Bir gün torunu dizlerine oturarak kendisine bir şeyler anlatmasını istediğinde ona bir zamanlar aktarılan tanıdık sözleri yinelemek istedi: “Mutlaka her şeyden önce bir meslek edin ki altın bileziğin olsun…” “Sakın bizim yaptığımız hataları yapmaya kalkma…” “Genç ve sağlıklı olmanın kıymetini bil ve hiçbir şeyi erteleme…”
Ancak zihninde yankılanan bu sesler boğazında düğümlendiğinde konuşmayı gereksiz bularak uzun süre suskun kaldı.

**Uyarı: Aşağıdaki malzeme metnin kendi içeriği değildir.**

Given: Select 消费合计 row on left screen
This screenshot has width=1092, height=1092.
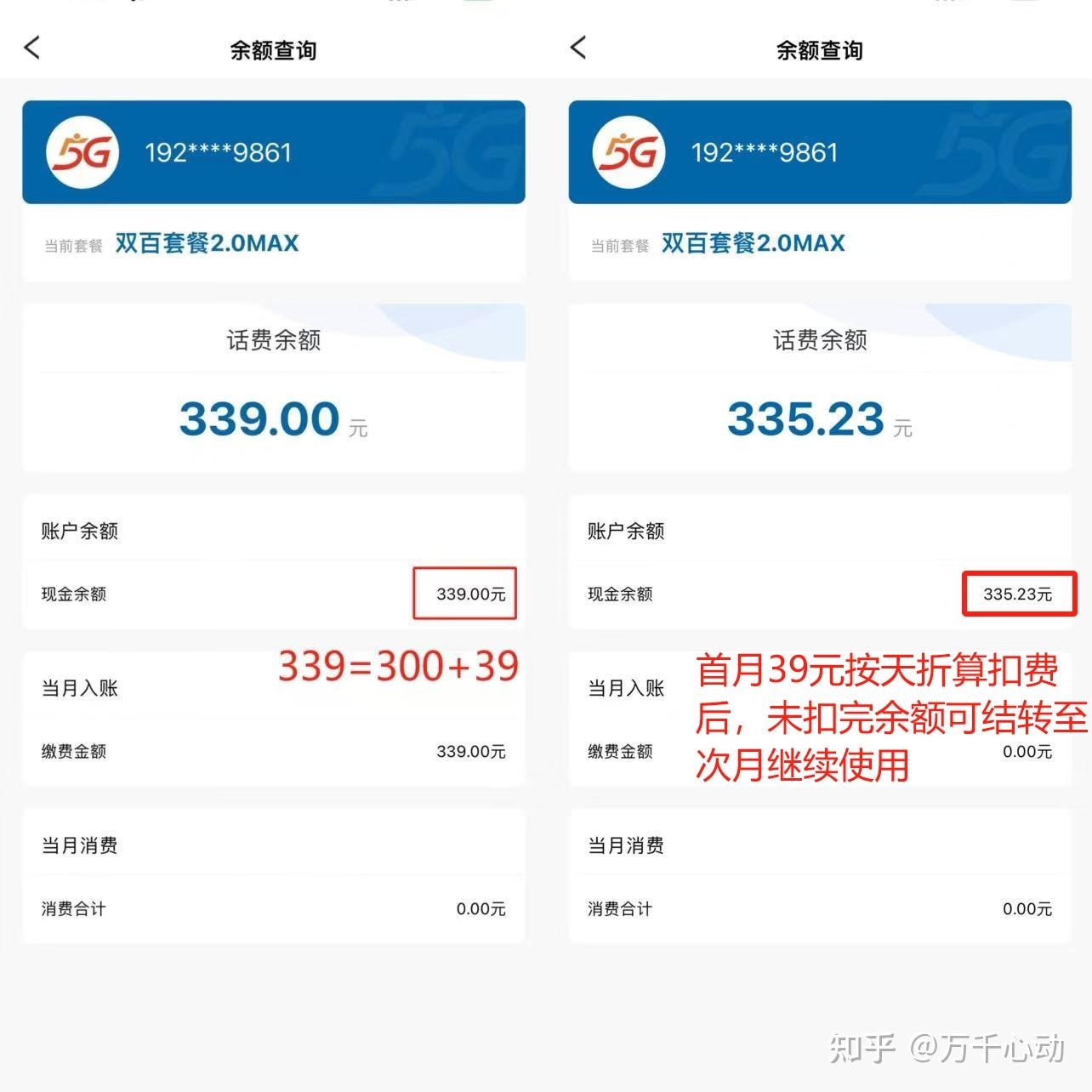Looking at the screenshot, I should coord(274,908).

Sonra küçük torunun başını elleriyle okşarken meraklı gözlerinin içine baktı ve dedi ki: “Biliyor musun; varolman gerçek bir mucize ve geleceğin henüz yaşamadığın hayallerindir. Hata yapmansa dünyanın en keyifli oyunudur. Çünkü bunu fark ettiğinde yeryüzünün en değerli ödülüne sahip olursun; öğrenmek… Bundan böyle aslında zamanın ruhlarımızın değil sadece bedenlerimizin üzerinden geçtiğini hatırladıkça onun bizlere tek bir anı haykırmaya çalıştığını da bileceksin; şimdiki şimdiyi… Böylece geçen her dakika büyüme maceran kendiliğinden sürüp gidecek ve büyümek senin için masal kitaplarındakinden daha büyük bir serüven olacak.”
Bu konuşma bu iki gencin parka ve hayatın merkezine doğru adım adım ilerlemesiyle devam ederek anlam buldu:
Tak, tak, tak…
Şimdi tam zamanı…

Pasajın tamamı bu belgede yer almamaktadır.